Start of TASK DATA

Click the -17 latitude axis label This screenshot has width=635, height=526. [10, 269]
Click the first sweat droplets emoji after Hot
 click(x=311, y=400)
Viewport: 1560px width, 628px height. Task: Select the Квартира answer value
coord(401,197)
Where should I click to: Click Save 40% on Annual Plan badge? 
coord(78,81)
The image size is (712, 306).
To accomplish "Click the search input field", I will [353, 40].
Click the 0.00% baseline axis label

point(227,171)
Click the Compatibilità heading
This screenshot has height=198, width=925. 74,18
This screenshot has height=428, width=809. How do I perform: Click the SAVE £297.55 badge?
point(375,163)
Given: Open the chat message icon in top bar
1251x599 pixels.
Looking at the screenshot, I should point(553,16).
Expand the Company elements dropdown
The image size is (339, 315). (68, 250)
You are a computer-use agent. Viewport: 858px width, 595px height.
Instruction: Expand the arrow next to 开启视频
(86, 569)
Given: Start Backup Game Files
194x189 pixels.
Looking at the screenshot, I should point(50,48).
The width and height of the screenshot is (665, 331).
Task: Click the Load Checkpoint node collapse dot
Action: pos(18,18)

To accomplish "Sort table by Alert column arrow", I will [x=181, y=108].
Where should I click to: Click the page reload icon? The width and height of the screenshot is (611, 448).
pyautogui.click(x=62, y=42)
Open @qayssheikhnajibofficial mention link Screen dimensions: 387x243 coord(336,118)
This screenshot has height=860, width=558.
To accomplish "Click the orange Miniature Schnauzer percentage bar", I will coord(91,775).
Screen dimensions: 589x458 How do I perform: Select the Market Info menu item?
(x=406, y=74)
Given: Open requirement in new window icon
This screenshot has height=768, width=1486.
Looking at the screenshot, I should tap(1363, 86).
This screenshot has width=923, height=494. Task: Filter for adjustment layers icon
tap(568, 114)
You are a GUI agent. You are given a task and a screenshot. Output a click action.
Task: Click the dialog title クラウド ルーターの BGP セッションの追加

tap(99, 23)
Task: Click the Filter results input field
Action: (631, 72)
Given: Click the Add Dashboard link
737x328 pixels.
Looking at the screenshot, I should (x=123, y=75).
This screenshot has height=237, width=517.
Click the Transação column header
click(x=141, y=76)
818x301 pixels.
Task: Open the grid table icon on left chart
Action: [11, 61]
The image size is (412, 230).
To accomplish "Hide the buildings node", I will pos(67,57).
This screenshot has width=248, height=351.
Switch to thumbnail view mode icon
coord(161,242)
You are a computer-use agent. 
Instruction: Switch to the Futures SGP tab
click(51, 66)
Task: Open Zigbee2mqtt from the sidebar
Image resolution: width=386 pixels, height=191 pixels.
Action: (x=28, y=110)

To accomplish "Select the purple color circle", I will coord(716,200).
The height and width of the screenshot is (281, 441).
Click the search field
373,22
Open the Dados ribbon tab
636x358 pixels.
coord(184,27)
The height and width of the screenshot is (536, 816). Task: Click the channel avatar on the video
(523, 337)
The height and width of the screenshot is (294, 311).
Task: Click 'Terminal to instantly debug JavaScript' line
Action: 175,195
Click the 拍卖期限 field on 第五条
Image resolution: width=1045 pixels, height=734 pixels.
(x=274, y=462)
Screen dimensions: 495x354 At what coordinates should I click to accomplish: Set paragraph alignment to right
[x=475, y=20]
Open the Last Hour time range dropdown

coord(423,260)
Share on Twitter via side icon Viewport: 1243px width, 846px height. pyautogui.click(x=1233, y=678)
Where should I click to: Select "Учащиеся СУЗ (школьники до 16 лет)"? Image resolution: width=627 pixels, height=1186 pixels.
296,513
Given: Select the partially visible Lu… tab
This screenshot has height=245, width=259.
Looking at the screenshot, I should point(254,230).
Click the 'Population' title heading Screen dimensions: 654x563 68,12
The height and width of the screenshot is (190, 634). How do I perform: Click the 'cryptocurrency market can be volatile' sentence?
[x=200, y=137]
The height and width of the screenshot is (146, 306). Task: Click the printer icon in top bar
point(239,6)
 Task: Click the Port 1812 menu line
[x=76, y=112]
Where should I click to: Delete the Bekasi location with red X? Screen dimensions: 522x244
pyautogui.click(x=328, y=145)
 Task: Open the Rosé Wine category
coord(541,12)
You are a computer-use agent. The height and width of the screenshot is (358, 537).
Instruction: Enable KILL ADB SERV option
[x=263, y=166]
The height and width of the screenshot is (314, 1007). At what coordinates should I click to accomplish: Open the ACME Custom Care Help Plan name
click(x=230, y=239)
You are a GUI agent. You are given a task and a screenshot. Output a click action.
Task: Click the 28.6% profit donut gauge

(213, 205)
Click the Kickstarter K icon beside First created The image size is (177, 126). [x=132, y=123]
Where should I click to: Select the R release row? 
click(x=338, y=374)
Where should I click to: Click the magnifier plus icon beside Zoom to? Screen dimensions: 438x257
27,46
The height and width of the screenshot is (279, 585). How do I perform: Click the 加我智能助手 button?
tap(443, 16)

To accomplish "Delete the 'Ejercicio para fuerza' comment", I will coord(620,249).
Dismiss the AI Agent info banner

End of TASK DATA

## WHAT YOU HAVE TO DO
Please write out every record shown above exactly as it reads.

## EXERCISE OUTPUT
Click the -17 latitude axis label This screenshot has width=635, height=526. [10, 269]
Click the first sweat droplets emoji after Hot
 click(x=311, y=400)
Viewport: 1560px width, 628px height. Task: Select the Квартира answer value
coord(401,197)
Where should I click to: Click Save 40% on Annual Plan badge? 
coord(78,81)
The image size is (712, 306).
To accomplish "Click the search input field", I will [353, 40].
Click the 0.00% baseline axis label

point(227,171)
Click the Compatibilità heading
This screenshot has height=198, width=925. 74,18
This screenshot has height=428, width=809. How do I perform: Click the SAVE £297.55 badge?
point(375,163)
Given: Open the chat message icon in top bar
1251x599 pixels.
Looking at the screenshot, I should point(553,16).
Expand the Company elements dropdown
The image size is (339, 315). (68, 250)
You are a computer-use agent. Viewport: 858px width, 595px height.
Instruction: Expand the arrow next to 开启视频
(86, 569)
Given: Start Backup Game Files
194x189 pixels.
Looking at the screenshot, I should point(50,48).
The width and height of the screenshot is (665, 331).
Task: Click the Load Checkpoint node collapse dot
Action: pos(18,18)

To accomplish "Sort table by Alert column arrow", I will [x=181, y=108].
Where should I click to: Click the page reload icon? The width and height of the screenshot is (611, 448).
pyautogui.click(x=62, y=42)
Open @qayssheikhnajibofficial mention link Screen dimensions: 387x243 coord(336,118)
This screenshot has height=860, width=558.
To accomplish "Click the orange Miniature Schnauzer percentage bar", I will coord(91,775).
Screen dimensions: 589x458 How do I perform: Select the Market Info menu item?
(x=406, y=74)
Given: Open requirement in new window icon
This screenshot has height=768, width=1486.
Looking at the screenshot, I should tap(1363, 86).
This screenshot has width=923, height=494. Task: Filter for adjustment layers icon
tap(568, 114)
You are a GUI agent. You are given a task and a screenshot. Output a click action.
Task: Click the dialog title クラウド ルーターの BGP セッションの追加

tap(99, 23)
Task: Click the Filter results input field
Action: (631, 72)
Given: Click the Add Dashboard link
737x328 pixels.
Looking at the screenshot, I should (x=123, y=75).
This screenshot has height=237, width=517.
Click the Transação column header
click(x=141, y=76)
818x301 pixels.
Task: Open the grid table icon on left chart
Action: [11, 61]
The image size is (412, 230).
To accomplish "Hide the buildings node", I will pos(67,57).
This screenshot has width=248, height=351.
Switch to thumbnail view mode icon
coord(161,242)
You are a computer-use agent. 
Instruction: Switch to the Futures SGP tab
click(51, 66)
Task: Open Zigbee2mqtt from the sidebar
Image resolution: width=386 pixels, height=191 pixels.
Action: (x=28, y=110)

To accomplish "Select the purple color circle", I will coord(716,200).
The height and width of the screenshot is (281, 441).
Click the search field
373,22
Open the Dados ribbon tab
636x358 pixels.
coord(184,27)
The height and width of the screenshot is (536, 816). Task: Click the channel avatar on the video
(523, 337)
The height and width of the screenshot is (294, 311).
Task: Click 'Terminal to instantly debug JavaScript' line
Action: 175,195
Click the 拍卖期限 field on 第五条
Image resolution: width=1045 pixels, height=734 pixels.
(x=274, y=462)
Screen dimensions: 495x354 At what coordinates should I click to accomplish: Set paragraph alignment to right
[x=475, y=20]
Open the Last Hour time range dropdown

coord(423,260)
Share on Twitter via side icon Viewport: 1243px width, 846px height. pyautogui.click(x=1233, y=678)
Where should I click to: Select "Учащиеся СУЗ (школьники до 16 лет)"? Image resolution: width=627 pixels, height=1186 pixels.
296,513
Given: Select the partially visible Lu… tab
This screenshot has height=245, width=259.
Looking at the screenshot, I should point(254,230).
Click the 'Population' title heading Screen dimensions: 654x563 68,12
The height and width of the screenshot is (190, 634). How do I perform: Click the 'cryptocurrency market can be volatile' sentence?
[x=200, y=137]
The height and width of the screenshot is (146, 306). Task: Click the printer icon in top bar
point(239,6)
 Task: Click the Port 1812 menu line
[x=76, y=112]
Where should I click to: Delete the Bekasi location with red X? Screen dimensions: 522x244
pyautogui.click(x=328, y=145)
 Task: Open the Rosé Wine category
coord(541,12)
You are a computer-use agent. The height and width of the screenshot is (358, 537).
Instruction: Enable KILL ADB SERV option
[x=263, y=166]
The height and width of the screenshot is (314, 1007). At what coordinates should I click to accomplish: Open the ACME Custom Care Help Plan name
click(x=230, y=239)
You are a GUI agent. You are given a task and a screenshot. Output a click action.
Task: Click the 28.6% profit donut gauge

(213, 205)
Click the Kickstarter K icon beside First created The image size is (177, 126). [x=132, y=123]
Where should I click to: Select the R release row? 
click(x=338, y=374)
Where should I click to: Click the magnifier plus icon beside Zoom to? Screen dimensions: 438x257
27,46
The height and width of the screenshot is (279, 585). How do I perform: Click the 加我智能助手 button?
tap(443, 16)

To accomplish "Delete the 'Ejercicio para fuerza' comment", I will coord(620,249).
Dismiss the AI Agent info banner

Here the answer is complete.